Hyperflex Design, Performance and Benchmarking with Flash and NVMe

These are my notes from the Cisco Hyperflex talk about doing benchmarks with different setups and versions of HX. Some tips about taking benchmarks, what tools you can use and some information about HX Data Plattform works. The following information about HX may be outdated already. Because these are notes I don't plan to rewrite it more nicely. Sorry.

Whats New in Hyperflex 2.6

  • Support M5 Server Models
  • All-Flash now supports NVMe Caching Disks
  • Native Snapshot based Replication
  • Mixed Clusters with M4 and M5 Servers
  • Support for self encrypting Disks
  • Expand Compute-Only Node Support
  • Hyperflex Connect is a Native HTML5 GUI running on the Cluster itself

DR

Transport Snapshots in the Background to another Hyperflex Cluster on another site. Built-in Disaster Recovery.

All-Flash System Design

Cisco HX Data Platform, it's the software defined storage behind the scene of Hyperflex.

  • Distributed filesystem over all nodes
  • Deduplication and compression
  • Scale-out log-structured FS design
  • No "legacy" filesystems behind it
  • VAAI support for snapshots and provisioning tasks.

The Storage Controller is a VM on each Node and has direct access to the disk of the host. The Storage is presented as NFS Volume to the Hypervisor.
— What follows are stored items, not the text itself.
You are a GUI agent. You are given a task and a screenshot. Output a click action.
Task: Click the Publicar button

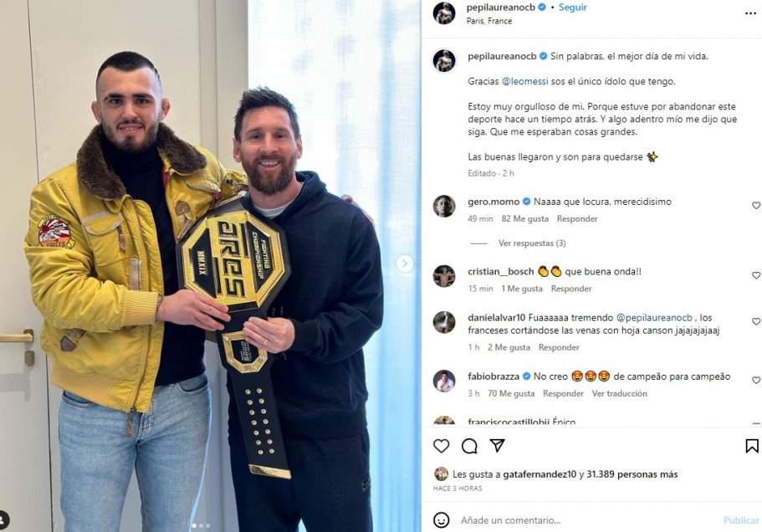[741, 519]
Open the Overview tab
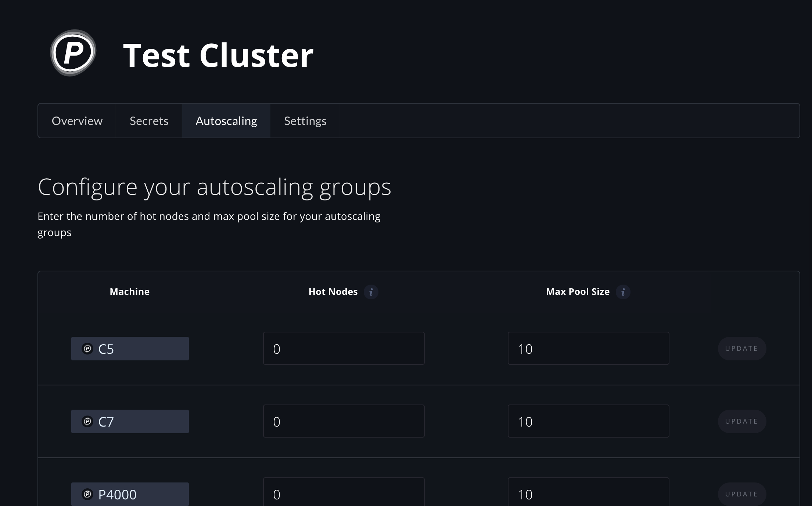The width and height of the screenshot is (812, 506). [x=77, y=121]
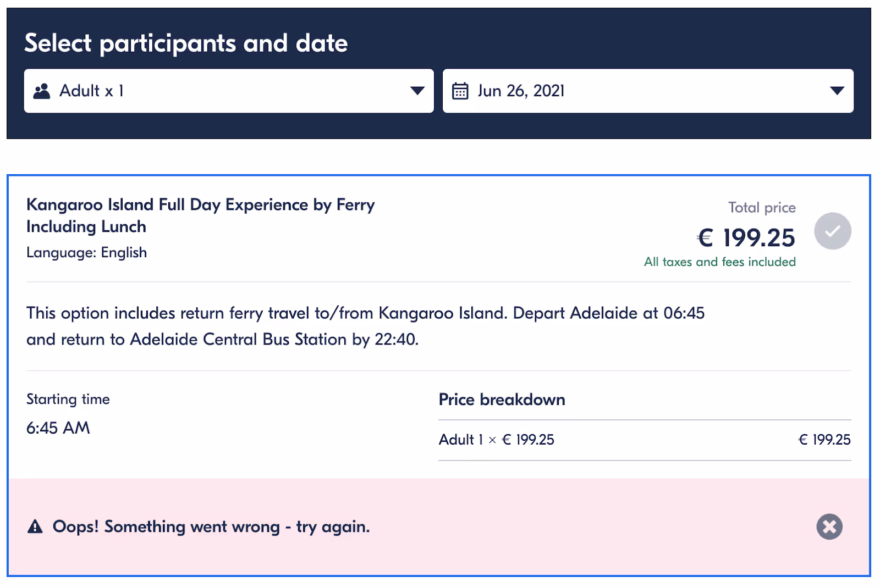Open the Jun 26, 2021 date picker
Image resolution: width=880 pixels, height=588 pixels.
648,91
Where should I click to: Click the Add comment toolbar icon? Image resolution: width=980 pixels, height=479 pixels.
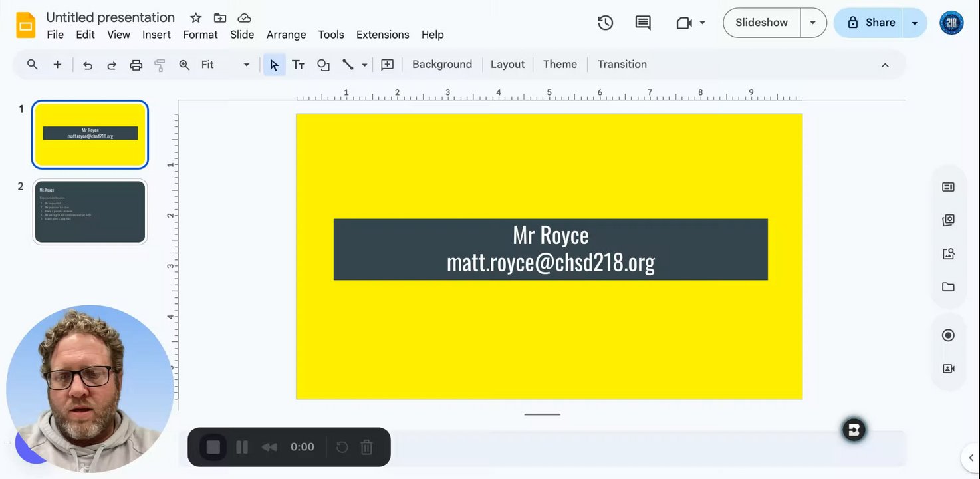click(x=387, y=65)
Differences to a Hybrid configuration

  • SSD Cache for deduplication read cache in Hybrid Only acts like an L2 cache
  • Index on every hosts for the full filesystem, no cross network asks to find a block in the FS
  • Based on Metadata
  • Log-Based FS -> The cleaner process cleans the log to mark blocks who can be rewritten (Flash!)

Life of an IO (Summary)

There is the IOVisor which intercept the IO when the Datastore want to write it to disk and send the IO to the controller VM

  • Destage (based on every node)
    • Secondary log gets promoted to active log
    • Full log gets deduplicated on the primary copies of the data
    • Data is then three way written (Replication Factor 3) to SSD / HDD
    • After the commit the data is purged from the log and the caching SSD
    • In hybrid systems, recent writes are added to the SSD Cache

Dynamic Data Distribution

The IO from a VM scales to every storage controller of all nodes in the cluster. So all the cache and disk IO can be used simultianously. The backend network of the UCS-based HX Nodes is used to transmit the data to other nodes.

Scaling

  • Scaling Compute and Capacity independent
  • IOVisor access the storage from a converged nodes

Limits and Stuff

  • RF2 max. Capacity is 591 TB!
  • Keep usage under 70% for best performance.

Tools to meter the performance

  • IOMeter:
    • Highly dedupable data pattern so no real workload to the underlying disks because it's all deduped.
  • FIO

    • Better, self compile, highly customizeable
    • Start can be done from a remote master machine
    • not easy readable output, cluttering...
  • Vdbench

    • Server/Client exec with SSH
    • Easy HTML output
  • Cisco HX Bench

    • CCO Login required to download
    • OVA VM which starts new VMs in the Cluster for load generation
    • included test scenarios or built your own
    • Result in the nice WebUI
  • HCIBench from VMware which executes vdbench on Photon VMs
  • HammerDB for database workload testing

Performance testing tipps

  • While testing, exceed the read cache to see the real performance.
  • With Intel Skylake CPUs the lanes for best RAM performance are 384 GB or 756 GB and not 512 GB.
  • Hyperflex cannot turn off dedup and compression!
  • 40 GbE brings better performance in IOPS, less latency and more stability.